Ein wirklich überzeugter Nazi war Fischer wohl nie. Er hatte mal für die Deutschen Christen gegen die BK intrigiert und sich den Nazis angedient, indem er bedauerte, den Ostfeldzug nicht mitmachen zu dürfen und Vorträge vor Artilleristen über das Judentum hielt. Fischer war aber nie an Kriegsverbrechen, Repressalien beteiligt, und er sich auch nicht wie Erdmann nachträglich zum Nazi-Gegner stilisiert.

Fischer hat auch durch eine Reihe von Publikationen bewiesen, dass er sich deutlich vom NS distanzierte, und der Impuls, sich kritisch mit der deutschen Geschichte auseinanderzusetzen, war bei Fischer vor allem auch durch seine Erfahrung mit der angelsächsischen Geschichtswissenschaft und Ludwig Dehios Vortrag auf einem Historikertag motiviert.

Es gab eine Reihe von Historikern , die wie Alfred Heuß aus Karrieregründen in die NSDAP eintraten, die aber nach 1945 in der Demokratie angekommen waren und als Wissenschaftler sich Verdienste erworben haben.

Fritz Fischer war Doktorvater zahlreicher namhafter Historiker, von denen die meisten eher linksorientiert waren und die den Wissenschaftsbetrieb der BRD mitgeprägt haben.
 
Entgegen seiner Angabe bis 1933 SPD gewählt zu haben, war er in seiner Jugend wohl im Bund Oberland.

Laut Wiki unter Berufung auf den Nachlass im Bundesarchiv von 1922 (da war er 14 Jahre alt!) bis 1926.
Wählen durfte er erstmals 1928.
Der Bund wurde 1923 nach dem Hitlerputsch verboten und 1925 neugegründet.
 
Entgegen seiner Angabe bis 1933 SPD gewählt zu haben, war er in seiner Jugend wohl im Bund Oberland.

Ergänzend zu Sepiola, ist eine Mitgliedschaft beim "Bund Oberland" als Ausdruck einer dezidiert nationalsozialistischen Gesinnung zu betrachten?

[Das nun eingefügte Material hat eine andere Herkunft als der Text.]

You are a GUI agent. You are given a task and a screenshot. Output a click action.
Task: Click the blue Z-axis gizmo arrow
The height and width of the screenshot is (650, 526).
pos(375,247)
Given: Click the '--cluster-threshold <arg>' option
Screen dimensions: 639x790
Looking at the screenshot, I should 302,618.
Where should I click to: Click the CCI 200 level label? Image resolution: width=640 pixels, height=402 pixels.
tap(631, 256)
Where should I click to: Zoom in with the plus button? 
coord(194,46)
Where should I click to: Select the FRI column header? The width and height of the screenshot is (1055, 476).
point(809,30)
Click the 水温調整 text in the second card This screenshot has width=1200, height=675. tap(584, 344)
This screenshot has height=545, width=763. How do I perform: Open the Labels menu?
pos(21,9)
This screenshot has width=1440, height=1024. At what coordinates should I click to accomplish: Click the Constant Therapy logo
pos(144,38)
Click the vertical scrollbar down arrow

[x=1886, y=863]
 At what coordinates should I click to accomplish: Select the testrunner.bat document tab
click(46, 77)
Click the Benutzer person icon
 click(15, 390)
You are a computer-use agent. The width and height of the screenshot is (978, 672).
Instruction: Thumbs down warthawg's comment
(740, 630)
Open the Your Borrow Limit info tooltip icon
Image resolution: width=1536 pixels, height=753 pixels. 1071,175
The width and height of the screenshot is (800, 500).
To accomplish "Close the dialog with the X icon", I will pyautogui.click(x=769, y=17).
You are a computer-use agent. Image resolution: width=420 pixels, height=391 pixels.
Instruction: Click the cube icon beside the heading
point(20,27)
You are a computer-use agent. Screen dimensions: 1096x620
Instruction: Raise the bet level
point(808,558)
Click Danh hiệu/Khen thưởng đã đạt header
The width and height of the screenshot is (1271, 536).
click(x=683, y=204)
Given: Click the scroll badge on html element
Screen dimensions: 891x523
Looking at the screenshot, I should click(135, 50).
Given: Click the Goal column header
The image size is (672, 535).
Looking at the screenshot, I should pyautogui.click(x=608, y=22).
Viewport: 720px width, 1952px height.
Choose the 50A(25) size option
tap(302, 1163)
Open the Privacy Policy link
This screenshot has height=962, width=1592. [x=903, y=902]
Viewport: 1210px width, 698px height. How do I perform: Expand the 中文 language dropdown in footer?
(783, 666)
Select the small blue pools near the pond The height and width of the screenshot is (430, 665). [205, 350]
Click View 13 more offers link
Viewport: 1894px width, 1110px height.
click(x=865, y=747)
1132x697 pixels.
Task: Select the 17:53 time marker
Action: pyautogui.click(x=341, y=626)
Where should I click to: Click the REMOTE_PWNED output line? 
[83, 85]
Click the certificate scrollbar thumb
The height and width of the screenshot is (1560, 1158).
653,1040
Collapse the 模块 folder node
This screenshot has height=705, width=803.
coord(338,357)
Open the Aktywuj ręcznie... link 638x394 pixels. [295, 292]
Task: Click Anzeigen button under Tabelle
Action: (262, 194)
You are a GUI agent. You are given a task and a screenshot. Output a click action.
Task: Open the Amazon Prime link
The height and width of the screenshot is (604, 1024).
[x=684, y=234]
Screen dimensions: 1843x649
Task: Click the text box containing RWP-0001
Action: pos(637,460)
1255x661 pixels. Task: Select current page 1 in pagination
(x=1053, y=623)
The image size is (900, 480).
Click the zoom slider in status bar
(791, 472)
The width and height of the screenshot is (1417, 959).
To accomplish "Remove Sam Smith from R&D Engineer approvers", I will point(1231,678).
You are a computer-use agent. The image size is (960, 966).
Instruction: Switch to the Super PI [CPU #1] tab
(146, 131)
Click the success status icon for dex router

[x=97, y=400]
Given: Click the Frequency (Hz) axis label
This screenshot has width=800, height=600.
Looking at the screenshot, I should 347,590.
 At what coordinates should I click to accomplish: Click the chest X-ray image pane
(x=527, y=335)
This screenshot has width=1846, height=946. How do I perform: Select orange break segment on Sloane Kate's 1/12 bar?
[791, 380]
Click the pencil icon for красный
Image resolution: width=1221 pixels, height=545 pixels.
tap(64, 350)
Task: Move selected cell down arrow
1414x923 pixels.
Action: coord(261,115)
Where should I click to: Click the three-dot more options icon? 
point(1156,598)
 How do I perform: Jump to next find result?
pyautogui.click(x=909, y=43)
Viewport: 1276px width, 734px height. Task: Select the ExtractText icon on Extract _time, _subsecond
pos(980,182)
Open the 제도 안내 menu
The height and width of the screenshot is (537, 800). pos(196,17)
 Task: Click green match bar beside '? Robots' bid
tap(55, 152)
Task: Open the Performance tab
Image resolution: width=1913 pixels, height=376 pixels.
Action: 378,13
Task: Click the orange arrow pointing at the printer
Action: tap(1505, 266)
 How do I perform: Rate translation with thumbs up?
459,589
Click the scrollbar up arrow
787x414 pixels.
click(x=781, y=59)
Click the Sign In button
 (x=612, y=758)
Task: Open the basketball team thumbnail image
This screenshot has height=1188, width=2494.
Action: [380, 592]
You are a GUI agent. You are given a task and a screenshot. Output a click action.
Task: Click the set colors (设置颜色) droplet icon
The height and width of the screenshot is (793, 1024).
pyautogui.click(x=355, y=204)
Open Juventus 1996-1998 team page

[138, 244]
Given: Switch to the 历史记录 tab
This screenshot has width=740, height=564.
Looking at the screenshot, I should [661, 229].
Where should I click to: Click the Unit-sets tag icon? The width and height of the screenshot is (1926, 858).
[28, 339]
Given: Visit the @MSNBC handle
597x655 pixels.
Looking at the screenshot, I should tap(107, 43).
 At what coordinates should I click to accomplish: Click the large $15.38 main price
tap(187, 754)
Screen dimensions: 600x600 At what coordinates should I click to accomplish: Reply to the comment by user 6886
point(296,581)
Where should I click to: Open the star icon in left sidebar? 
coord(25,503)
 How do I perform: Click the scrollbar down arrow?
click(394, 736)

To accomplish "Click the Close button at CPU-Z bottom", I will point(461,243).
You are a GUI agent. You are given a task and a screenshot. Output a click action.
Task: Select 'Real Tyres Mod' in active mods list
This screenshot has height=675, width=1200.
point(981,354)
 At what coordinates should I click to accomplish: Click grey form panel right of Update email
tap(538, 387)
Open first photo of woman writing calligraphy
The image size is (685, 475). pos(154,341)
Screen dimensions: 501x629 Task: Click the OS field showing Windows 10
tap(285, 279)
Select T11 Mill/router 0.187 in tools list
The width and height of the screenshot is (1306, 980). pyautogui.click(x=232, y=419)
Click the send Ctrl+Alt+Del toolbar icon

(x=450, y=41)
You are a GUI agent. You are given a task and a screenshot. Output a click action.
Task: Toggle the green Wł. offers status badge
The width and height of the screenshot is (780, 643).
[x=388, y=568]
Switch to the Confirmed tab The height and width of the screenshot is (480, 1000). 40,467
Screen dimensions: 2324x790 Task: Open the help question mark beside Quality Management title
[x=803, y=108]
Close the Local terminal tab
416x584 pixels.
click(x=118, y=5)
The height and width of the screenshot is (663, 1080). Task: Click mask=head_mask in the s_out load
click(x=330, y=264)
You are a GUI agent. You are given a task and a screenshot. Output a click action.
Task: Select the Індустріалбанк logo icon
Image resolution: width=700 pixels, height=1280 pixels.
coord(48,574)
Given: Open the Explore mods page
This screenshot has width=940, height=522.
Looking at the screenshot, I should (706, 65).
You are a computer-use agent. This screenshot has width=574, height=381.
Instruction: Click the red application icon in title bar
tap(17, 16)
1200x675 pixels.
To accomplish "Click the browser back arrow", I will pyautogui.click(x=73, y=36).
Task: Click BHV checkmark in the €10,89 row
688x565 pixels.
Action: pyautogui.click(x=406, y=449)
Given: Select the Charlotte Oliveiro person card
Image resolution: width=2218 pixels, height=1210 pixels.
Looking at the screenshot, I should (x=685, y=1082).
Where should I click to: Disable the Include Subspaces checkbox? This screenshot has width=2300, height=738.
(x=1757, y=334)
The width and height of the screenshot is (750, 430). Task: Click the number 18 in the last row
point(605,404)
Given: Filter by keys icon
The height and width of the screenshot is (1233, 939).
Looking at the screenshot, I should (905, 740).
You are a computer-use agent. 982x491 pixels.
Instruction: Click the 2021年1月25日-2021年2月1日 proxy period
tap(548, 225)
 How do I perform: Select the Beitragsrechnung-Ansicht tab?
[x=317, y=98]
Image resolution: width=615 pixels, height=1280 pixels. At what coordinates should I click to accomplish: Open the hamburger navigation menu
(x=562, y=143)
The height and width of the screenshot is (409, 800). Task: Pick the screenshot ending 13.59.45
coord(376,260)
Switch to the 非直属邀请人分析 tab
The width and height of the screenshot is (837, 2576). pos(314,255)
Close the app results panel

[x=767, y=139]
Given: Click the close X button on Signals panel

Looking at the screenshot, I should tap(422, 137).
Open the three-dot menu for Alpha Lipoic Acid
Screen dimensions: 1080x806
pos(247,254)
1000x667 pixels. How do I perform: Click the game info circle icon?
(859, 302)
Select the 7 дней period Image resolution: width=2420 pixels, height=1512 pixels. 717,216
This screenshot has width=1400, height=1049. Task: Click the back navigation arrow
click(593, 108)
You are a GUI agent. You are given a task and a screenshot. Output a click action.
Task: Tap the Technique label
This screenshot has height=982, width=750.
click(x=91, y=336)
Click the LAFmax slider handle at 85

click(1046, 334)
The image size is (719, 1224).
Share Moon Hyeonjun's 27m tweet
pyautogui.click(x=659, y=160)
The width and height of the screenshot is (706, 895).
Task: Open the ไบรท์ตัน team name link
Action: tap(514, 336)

So weit ich das überblicke, waren das Freikorps und später der "Bund Oberland" eher ein Sammelbecken für Rechtsextremisten verschiedenster couleur, teilweise mit Verbindungen zu terroristischen Vereinigungen wie der "Organisation Consul", teilweise mit Verbindungen in Richtung Hitler-Bewegung, teilweise mit Verbindungen zu rechtseosterischen Schwurbel-Vereinen wie der "Thule Gesellschaft".
Von demher würde ich sagen, wer in dieser Organisation Mitglied war hatte damit eine eigene rechtsextreme Einstellung nachgewiesen, aber nicht unbedingt eine Nationalsozialistische.